Heavy water and powerful forces at Vemork in Rjukan

The UNESCO world heritage site Rjukan has a fascinating 20th century history. Here the Norwegian resistance famously put an end to the German plans of an atomic bomb during World War II by blowing up the heavy water-production facility.

The meltwater from Hardangervidda that flows out via Rjukan is an enormous natural resource. The potential was recognized already at the start of the 20th Century. In 1911 the power station Vemork was constructed in Rjukan. At the time it was the largest of its kind in the world.

Thanks to the energy produced Norsk Hydro could produce potassium nitrate, an important fertilizer that played a key role in reducing the famine of the world. The German occupation of Norway during World War II recognized less peaceful opportunities. A bi-product at Vemork was heavy water – which became a vital part when developing an atomic bomb.

The allied forces feared the German plans. A sabotage was carefully planned and conducted, and in 1943 a group from the Norwegian resistance skied down the mountains and blew up the heavy water-plant.

The heroes from Telemark starring Kirk Douglas

In 1965 the story of the heavy water-sabotage became a Hollywood-movie starring Kirk Douglas. The film, The heroes from Telemark, was based on the memoirs of one of the participating saboteurs. In 2015 a new dramatization was made. This time a TV-series with the name Kampen om tungvattnet (The Heavy Water War).

Today Vemork houses the Norwegian Industrial Workers Museum (Norsk Industriarbeider Museum) and features a thorough presentation of the heavy-water operation. In Rjukan it is also possible to follow in the footsteps of the saboteurs and hike their chosen escape route after the sabotage.

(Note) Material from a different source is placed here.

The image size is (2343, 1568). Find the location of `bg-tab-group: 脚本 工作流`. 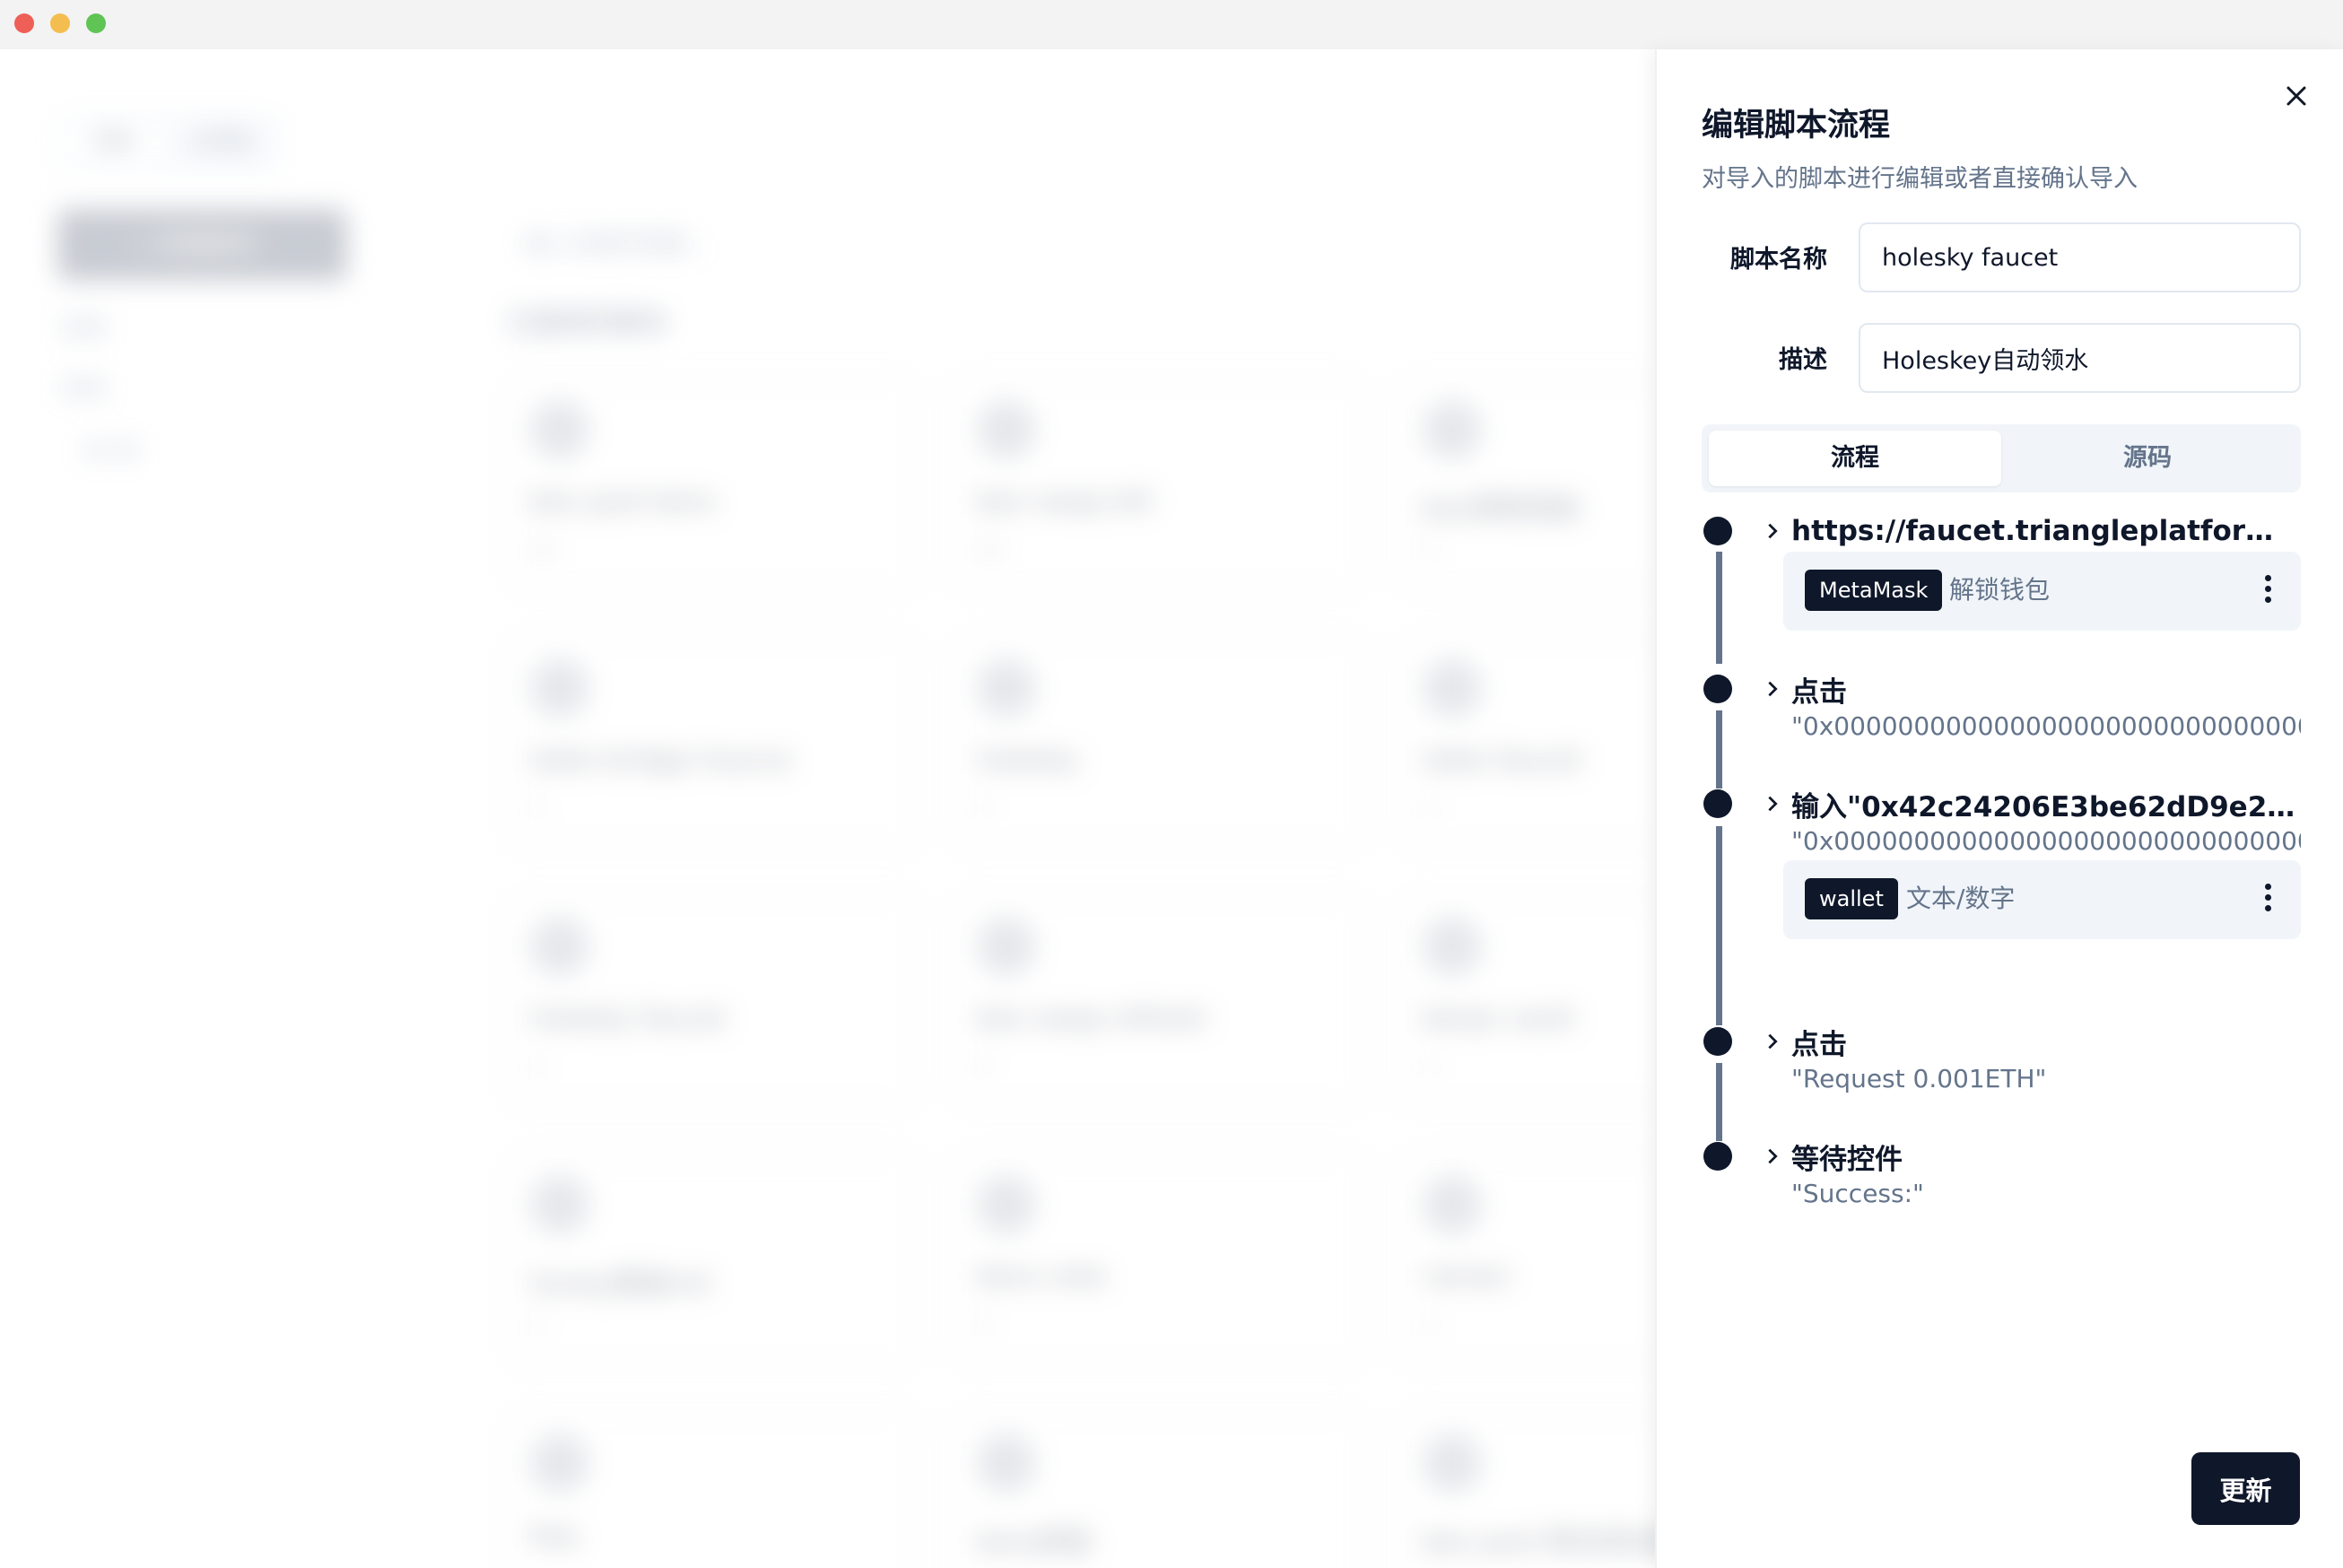

bg-tab-group: 脚本 工作流 is located at coordinates (168, 143).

Rjukan – a UNESCO world heritage site

The enormous growth of Norsk Hydro during the 20th century led to the transition of Rjukan, from a small village to a small industrial city. This resulted in a unique environment where the drama of the spectacular landscape met with early industrial architecture and the characteristic wooden resident houses. In 2015 Rjukan-Nøtodden industrial heritage site was included on the UNESCO world heritage list.